For the listing below, report all lines that hold the word "will".

Entries shown:
= = = = =

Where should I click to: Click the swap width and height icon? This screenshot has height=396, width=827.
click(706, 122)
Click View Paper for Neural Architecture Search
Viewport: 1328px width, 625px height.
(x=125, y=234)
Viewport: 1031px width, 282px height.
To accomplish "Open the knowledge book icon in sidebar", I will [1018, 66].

= = = = =

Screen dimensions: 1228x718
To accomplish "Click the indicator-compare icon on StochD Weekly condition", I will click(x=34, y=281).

= = = = =

Answer:
To accomplish "Open the knowledge book icon in sidebar", I will [1018, 66].
To accomplish "Click the indicator-compare icon on StochD Weekly condition", I will click(x=34, y=281).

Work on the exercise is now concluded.